Newer, more effective antibiotics like vancomycin have been developed, but they are more expensive and have to be given intravenously. So the race is on to develop even more potent antibiotics that are easier to use.

But penicillin and methicillin may not be out of the picture.

Researchers at pharmaceutical company Merck discovered two compounds that weaken the biological structure of drug-resistant Staph aureus, also known as MRSA, clearing the way for the older antibiotics to kill the pathogen. They describe their work in the journal Science Translational Medicine.

Merck's Terry Roemer said that on their own, the compounds are not effective in killing MRSA. But taken with penicillin, they cleared the drug-resistant infection in mice.

“What is different and exciting about this is it is magic dust," Roemer said. "It’s not an antibiotic, but it helps. It’s an adjuvant. It assists.”

When the bacterial-weakening compounds become available, possibly in a few years, Roemer said they would be given along with traditional antibiotics to treat drug-resistant bacteria.

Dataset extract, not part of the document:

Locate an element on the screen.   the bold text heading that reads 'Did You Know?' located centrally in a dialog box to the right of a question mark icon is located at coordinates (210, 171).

More important, Roemer said, the discovery opens up an entirely new avenue of thinking about fighting antibiotic-resistant infections like MRSA. Researchers could employ "more types of chemistry that have never been considered before because those compounds are nonbioactive. I mean, this is something that we need.”

Roemer thinks finding ways to boost the effectiveness of existing antibiotics could put scientists ahead in the race to develop new, improved drugs to treat drug-resistant bacterial infections.